Acceleration of bone healing by a growth factor-releasing allo-hybrid graft

Abstract

Introduction

Human amniotic membrane (hAM) has a highly biocompatible natural scaffold that is abundant in several extracellular matrix (ECM) components, including but not limited to platelet-derived growth factor (PDGF), transforming growth factor (TGF), and fibroblast growth factor (FGF). In our study, we have focused on a mixture of hAM and demineralized bone matrix (DBM) as an allo-hybrid graft to deliver it into the site of bone defect to decrease bone remodeling time.

Methods

Allo-hybrid grafts were prepared by coating the jelly made of decellularized and lyophilized hAM (AMJ) on the surface of DBM and subsequently underwent in vitro studies, such as alkaline phosphatase activity, MTT assay, and SEM analysis. Twenty-four male rats were included in the study, and after creating calvarial defects, rats were divided into four groups: DBM implanted, allo-hybrid implanted, AMJ injection, and a negative control (NC).
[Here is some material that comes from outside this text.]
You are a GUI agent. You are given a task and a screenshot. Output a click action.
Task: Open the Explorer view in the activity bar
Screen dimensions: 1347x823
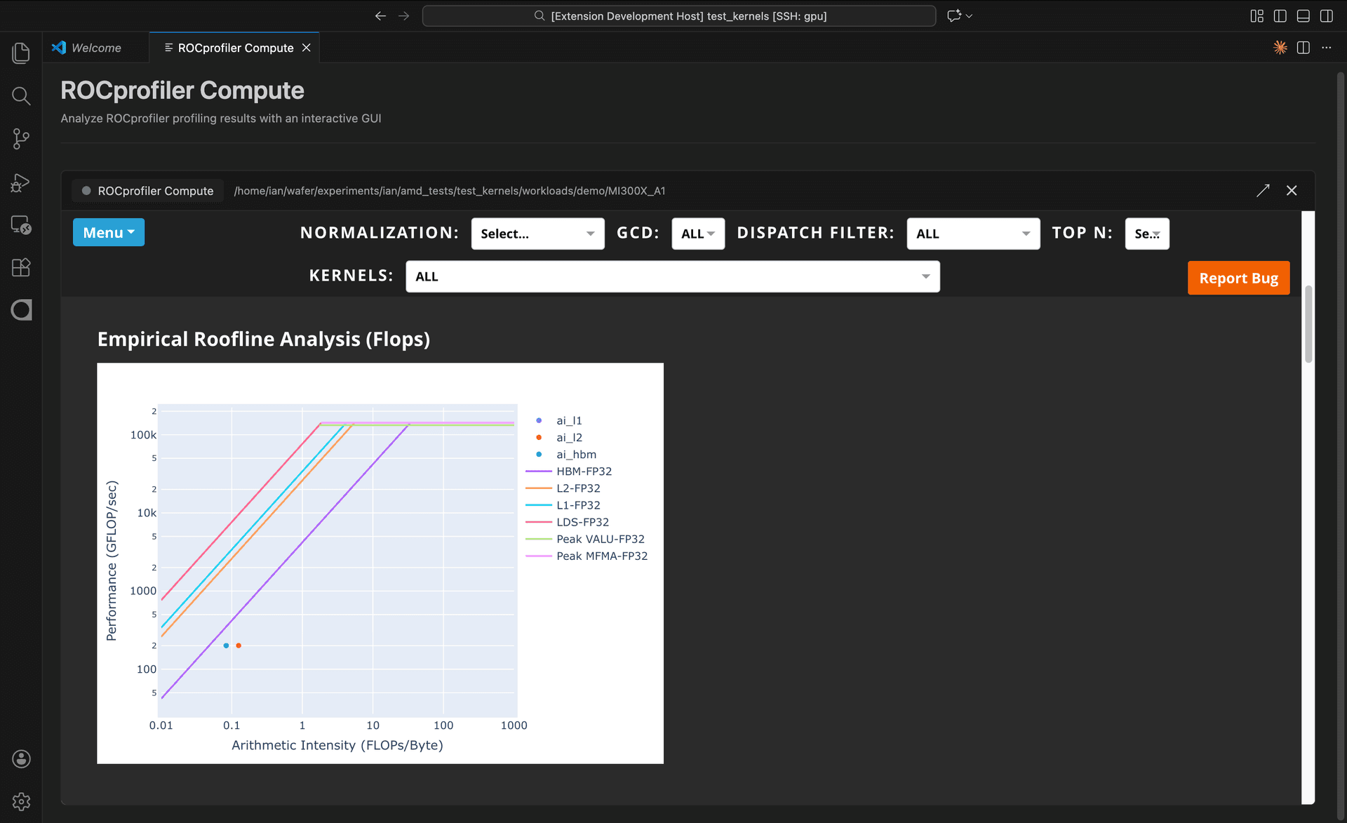tap(20, 53)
Bone regeneration was assessed using computed tomography (CT scan) and histological analysis at 1, 2, and 3 months after surgery.

Results

CT scan analysis clearly showed improved new bone growth in the allo-hybrid group compared to the NC group. Also, the Hounsfield unit of the allo-hybrid group (774.91 ± 47.8) after 90 days confirms CT scans. Histological staining revealed immature bone in allo-hybrid and DBM groups, along with the creation of a medullary cavity and bone marrow two months after surgery. Three months after surgery, the allo-hybrid group showed signs of new, mature bone, while no sign of healing could be seen in the NC group at any time points. Over a 90-day period, the allo-hybrid group recovered the bone defect area near 90 %. It is relatively twice as much as AMJ group.

Conclusion

Histological properties of bone defects and bone regeneration can both be improved by allo-hybrid grafts coated with AMJ.